» **What you have to do**: From the first line to the last, copy the data exactly and drop the pictures.

____

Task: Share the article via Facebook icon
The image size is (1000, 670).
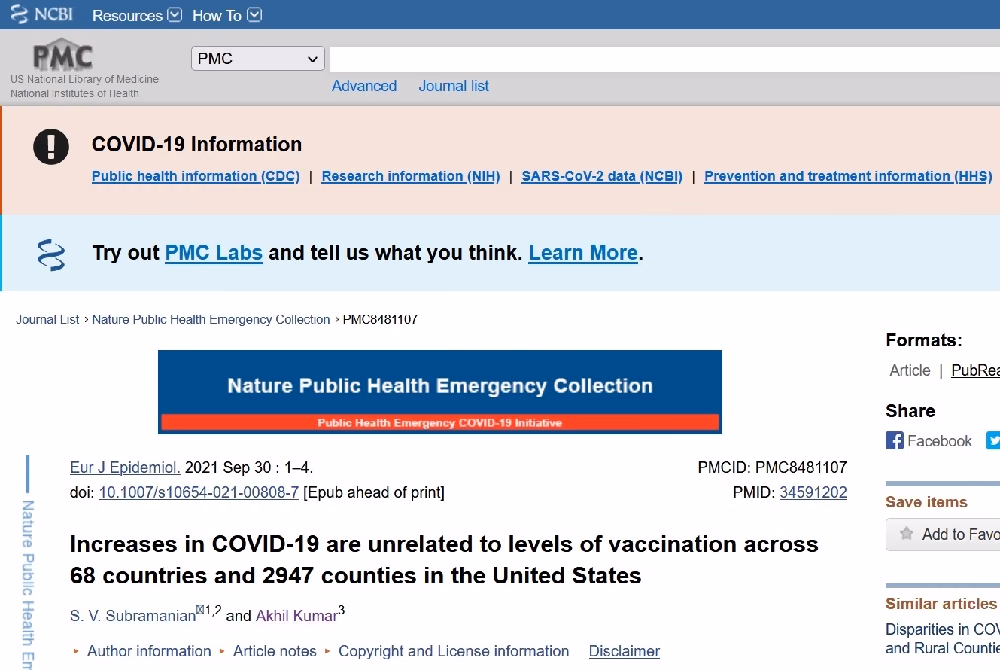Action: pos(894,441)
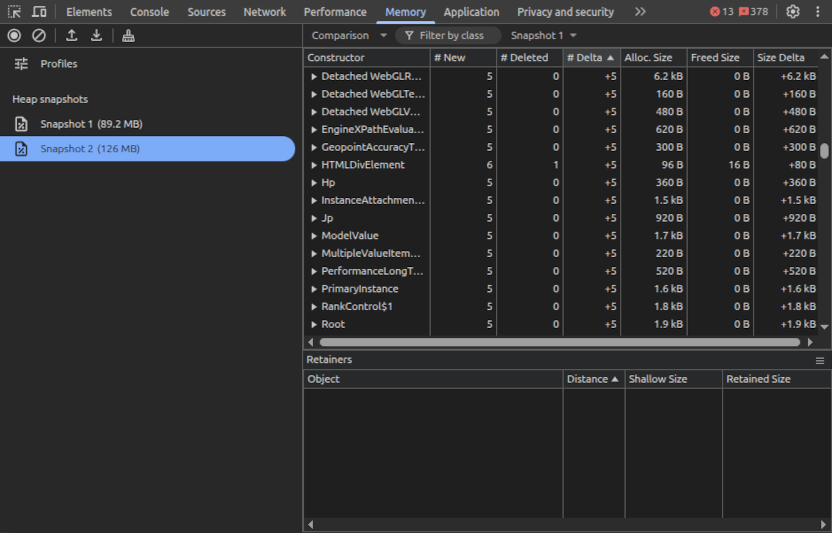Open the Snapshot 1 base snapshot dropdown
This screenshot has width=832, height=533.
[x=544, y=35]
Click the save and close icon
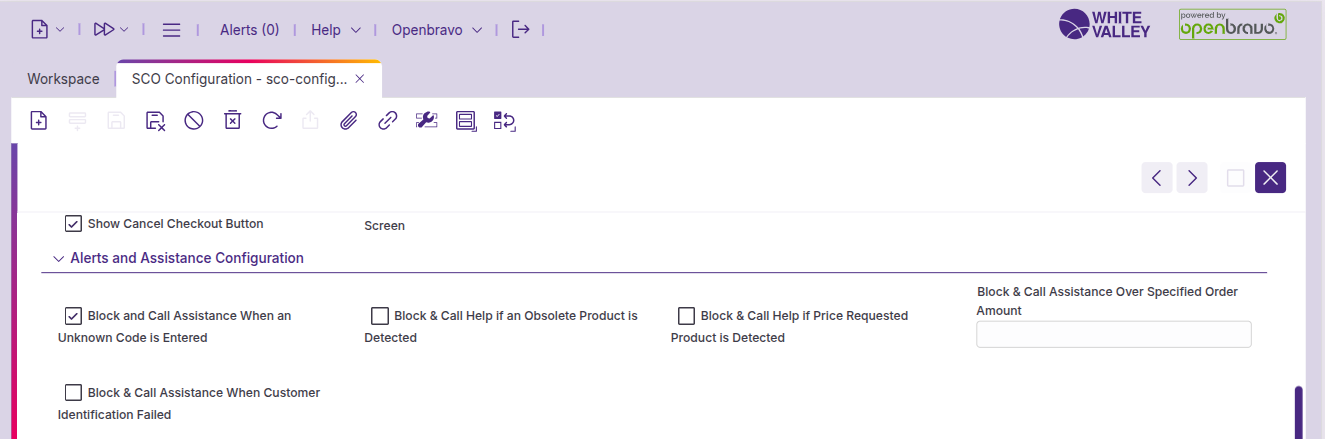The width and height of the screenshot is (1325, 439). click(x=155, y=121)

____

» **Solution for this exercise**:
Task: Share the article via Facebook icon
The image size is (1000, 670).
Action: pos(894,441)
Open the Snapshot 1 base snapshot dropdown
This screenshot has width=832, height=533.
[x=544, y=35]
Click the save and close icon
The width and height of the screenshot is (1325, 439). click(x=155, y=121)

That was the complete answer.